*** Opening of SUPPLIED RECORDS ***

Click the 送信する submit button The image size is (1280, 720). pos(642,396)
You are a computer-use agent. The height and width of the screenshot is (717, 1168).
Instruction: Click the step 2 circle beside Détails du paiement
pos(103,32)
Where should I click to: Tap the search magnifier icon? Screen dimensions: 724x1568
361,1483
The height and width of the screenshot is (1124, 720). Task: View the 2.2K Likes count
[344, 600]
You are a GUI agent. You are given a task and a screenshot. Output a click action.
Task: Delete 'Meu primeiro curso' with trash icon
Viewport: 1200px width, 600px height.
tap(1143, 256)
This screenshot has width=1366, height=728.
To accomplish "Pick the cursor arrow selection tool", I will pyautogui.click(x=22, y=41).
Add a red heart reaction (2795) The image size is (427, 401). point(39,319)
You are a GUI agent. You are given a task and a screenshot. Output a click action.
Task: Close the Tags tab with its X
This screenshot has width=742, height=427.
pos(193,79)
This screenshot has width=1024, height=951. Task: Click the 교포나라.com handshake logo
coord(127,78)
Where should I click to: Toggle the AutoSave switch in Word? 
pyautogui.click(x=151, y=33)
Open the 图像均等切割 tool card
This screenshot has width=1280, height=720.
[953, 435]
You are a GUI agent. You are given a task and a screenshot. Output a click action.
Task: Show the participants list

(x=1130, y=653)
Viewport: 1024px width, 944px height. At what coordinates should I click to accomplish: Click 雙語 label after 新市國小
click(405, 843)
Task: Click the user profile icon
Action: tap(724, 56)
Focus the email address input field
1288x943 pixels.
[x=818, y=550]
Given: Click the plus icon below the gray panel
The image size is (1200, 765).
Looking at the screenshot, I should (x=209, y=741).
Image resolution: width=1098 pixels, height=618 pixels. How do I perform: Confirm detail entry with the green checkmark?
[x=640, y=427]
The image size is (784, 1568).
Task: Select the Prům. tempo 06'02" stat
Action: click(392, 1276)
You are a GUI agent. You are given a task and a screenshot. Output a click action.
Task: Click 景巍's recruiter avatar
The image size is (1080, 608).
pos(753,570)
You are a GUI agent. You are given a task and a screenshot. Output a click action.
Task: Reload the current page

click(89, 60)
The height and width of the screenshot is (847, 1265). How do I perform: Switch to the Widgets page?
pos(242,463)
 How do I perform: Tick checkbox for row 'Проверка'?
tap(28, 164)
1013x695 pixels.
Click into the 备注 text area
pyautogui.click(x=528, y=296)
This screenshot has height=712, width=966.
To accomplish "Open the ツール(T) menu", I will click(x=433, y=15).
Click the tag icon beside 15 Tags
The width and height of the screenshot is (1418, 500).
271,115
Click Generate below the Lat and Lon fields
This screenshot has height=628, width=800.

*** Close of SUPPLIED RECORDS ***

**WORK TASK:**
Every record above should be copied exactly.

**OUTPUT FOR THIS TASK:**
Click the 送信する submit button The image size is (1280, 720). pos(642,396)
You are a computer-use agent. The height and width of the screenshot is (717, 1168).
Instruction: Click the step 2 circle beside Détails du paiement
pos(103,32)
Where should I click to: Tap the search magnifier icon? Screen dimensions: 724x1568
361,1483
The height and width of the screenshot is (1124, 720). Task: View the 2.2K Likes count
[344, 600]
You are a GUI agent. You are given a task and a screenshot. Output a click action.
Task: Delete 'Meu primeiro curso' with trash icon
Viewport: 1200px width, 600px height.
tap(1143, 256)
This screenshot has width=1366, height=728.
To accomplish "Pick the cursor arrow selection tool", I will pyautogui.click(x=22, y=41).
Add a red heart reaction (2795) The image size is (427, 401). point(39,319)
You are a GUI agent. You are given a task and a screenshot. Output a click action.
Task: Close the Tags tab with its X
This screenshot has width=742, height=427.
pos(193,79)
This screenshot has width=1024, height=951. Task: Click the 교포나라.com handshake logo
coord(127,78)
Where should I click to: Toggle the AutoSave switch in Word? 
pyautogui.click(x=151, y=33)
Open the 图像均等切割 tool card
This screenshot has width=1280, height=720.
[953, 435]
You are a GUI agent. You are given a task and a screenshot. Output a click action.
Task: Show the participants list

(x=1130, y=653)
Viewport: 1024px width, 944px height. At what coordinates should I click to accomplish: Click 雙語 label after 新市國小
click(405, 843)
Task: Click the user profile icon
Action: tap(724, 56)
Focus the email address input field
1288x943 pixels.
[x=818, y=550]
Given: Click the plus icon below the gray panel
The image size is (1200, 765).
Looking at the screenshot, I should (x=209, y=741).
Image resolution: width=1098 pixels, height=618 pixels. How do I perform: Confirm detail entry with the green checkmark?
[x=640, y=427]
The image size is (784, 1568).
Task: Select the Prům. tempo 06'02" stat
Action: click(392, 1276)
You are a GUI agent. You are given a task and a screenshot. Output a click action.
Task: Click 景巍's recruiter avatar
The image size is (1080, 608).
pos(753,570)
You are a GUI agent. You are given a task and a screenshot. Output a click action.
Task: Reload the current page

click(89, 60)
The height and width of the screenshot is (847, 1265). How do I perform: Switch to the Widgets page?
pos(242,463)
 How do I perform: Tick checkbox for row 'Проверка'?
tap(28, 164)
1013x695 pixels.
Click into the 备注 text area
pyautogui.click(x=528, y=296)
This screenshot has height=712, width=966.
To accomplish "Open the ツール(T) menu", I will click(x=433, y=15).
Click the tag icon beside 15 Tags
The width and height of the screenshot is (1418, 500).
271,115
Click Generate below the Lat and Lon fields
This screenshot has height=628, width=800.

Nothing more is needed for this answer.